Surprisingly, the best dish wasn’t even a dessert but the Very Soft French Omelet, which had the texture of omu rice without the rice. It came topped with truffle butter, was served with an herb biscuit, and was so good that it made me question why Chika was making desserts at all. Our final dish of the night—which, as with the omelet, we ordered in addition to the three-course cheesecake menu—was a plate of pink peppercorn ice cream that I found disturbing only because of how much it literally tasted like peppercorn.

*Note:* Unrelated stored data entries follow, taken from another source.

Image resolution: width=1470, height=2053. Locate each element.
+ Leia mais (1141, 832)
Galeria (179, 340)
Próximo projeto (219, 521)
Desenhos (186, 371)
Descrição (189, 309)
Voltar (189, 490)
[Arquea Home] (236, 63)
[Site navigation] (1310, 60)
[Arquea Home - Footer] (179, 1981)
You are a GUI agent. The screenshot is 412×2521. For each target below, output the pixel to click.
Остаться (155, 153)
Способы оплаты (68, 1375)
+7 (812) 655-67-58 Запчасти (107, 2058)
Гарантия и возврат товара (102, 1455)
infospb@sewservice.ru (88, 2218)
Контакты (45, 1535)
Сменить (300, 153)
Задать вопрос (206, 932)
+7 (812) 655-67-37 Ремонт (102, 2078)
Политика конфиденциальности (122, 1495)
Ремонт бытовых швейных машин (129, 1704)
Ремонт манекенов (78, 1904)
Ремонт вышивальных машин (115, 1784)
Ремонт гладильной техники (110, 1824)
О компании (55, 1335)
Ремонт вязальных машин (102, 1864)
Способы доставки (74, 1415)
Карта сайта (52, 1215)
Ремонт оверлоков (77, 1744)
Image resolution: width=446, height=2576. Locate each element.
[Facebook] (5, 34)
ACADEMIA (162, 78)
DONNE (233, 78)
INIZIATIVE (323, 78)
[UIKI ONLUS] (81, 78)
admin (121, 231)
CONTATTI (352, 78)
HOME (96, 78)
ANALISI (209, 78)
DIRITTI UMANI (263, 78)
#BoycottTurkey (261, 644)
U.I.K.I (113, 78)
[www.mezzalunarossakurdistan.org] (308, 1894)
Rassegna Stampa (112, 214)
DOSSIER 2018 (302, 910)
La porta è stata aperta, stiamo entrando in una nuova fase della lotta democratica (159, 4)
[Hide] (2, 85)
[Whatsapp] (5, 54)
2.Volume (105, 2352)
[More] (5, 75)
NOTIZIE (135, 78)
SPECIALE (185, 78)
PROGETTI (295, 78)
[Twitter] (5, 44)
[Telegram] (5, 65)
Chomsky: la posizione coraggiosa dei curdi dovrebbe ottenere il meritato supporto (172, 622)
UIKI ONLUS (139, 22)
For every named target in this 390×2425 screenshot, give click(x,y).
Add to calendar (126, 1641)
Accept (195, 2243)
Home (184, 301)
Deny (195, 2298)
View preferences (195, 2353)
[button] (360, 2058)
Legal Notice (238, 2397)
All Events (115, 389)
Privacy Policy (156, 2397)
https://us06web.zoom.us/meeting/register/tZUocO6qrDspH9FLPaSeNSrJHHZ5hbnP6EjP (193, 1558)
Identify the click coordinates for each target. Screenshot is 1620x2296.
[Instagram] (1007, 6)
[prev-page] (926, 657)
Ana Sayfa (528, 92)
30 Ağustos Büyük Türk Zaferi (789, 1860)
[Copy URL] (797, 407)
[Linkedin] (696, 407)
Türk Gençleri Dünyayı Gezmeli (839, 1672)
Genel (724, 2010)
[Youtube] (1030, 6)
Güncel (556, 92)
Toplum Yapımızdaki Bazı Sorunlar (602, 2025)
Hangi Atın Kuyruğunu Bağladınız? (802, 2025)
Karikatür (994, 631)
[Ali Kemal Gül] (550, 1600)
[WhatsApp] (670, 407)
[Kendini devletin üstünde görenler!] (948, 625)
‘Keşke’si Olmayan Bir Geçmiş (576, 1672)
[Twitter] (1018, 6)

But the food, bloody or otherwise, didn’t even really matter: the cuteness of the bar ultimately took precedence. The entire space could fit about twenty people comfortably, with most of the seats lining the bar, which doubled as an open kitchen. Chika Tillman, a kind of silent spectacle, prepared every dish herself there, while wearing a signature bonnet that she’d had specially made from the pattern of a baby’s hat, while her bow-tied husband (a former jazz musician) served the food on an assortment of heavily patterned china (he let me come to the storage space in the back to handpick my teacup). During the hours I sat at the bar, multiple regulars came to check in with Chika, among them a former sous-chef from Bar Masa who insisted, graciously, that I take a picture of his dessert (something served in a tiny Crockpot). If it wasn’t for my deep-seated fear of intimacy, I imagined, half-delirious from the wound in my mouth, that I would like to become one of them someday—a regular.
—Patrick McGraw
Cafe Spaghetti is my favorite restaurant in New York. There is not really any competition. I started going last summer, shortly after it opened, because I liked the name. There is something delightfully kindergartenish to me about it, a sort of childlike simplicity. I liked telling people, “Meet me at Cafe Spaghetti!” Who could get tired of saying that? (Maybe you. Not me; I’m always saying that.) The ambiance sort of matches the name: there are posters on the wall that range from extremely fun (Louis Armstrong eating spaghetti) to outright tacky (a fake license plate that says Italy). There is a large backyard—previously tented, now walled in glass, open in the summertime—with a blue Vespa in the center. There is a funny little faux shrine to the Virgin Mary or to the pasta gods. As it turns out, the food at Cafe Spaghetti is actually quite good. It helps that my favorite food is pasta, but this is really, really good pasta: cavatelli drizzled with balsamic, spicy crab linguine, a delicious Bolognese topped with a huge glob of ricotta that I ate all winter long. Because, indeed, I kept going back, again and again, until I became that wonderful thing, a regular, greeted by name and occasionally given free glasses of amaro or ricotta toast with pistachios on top.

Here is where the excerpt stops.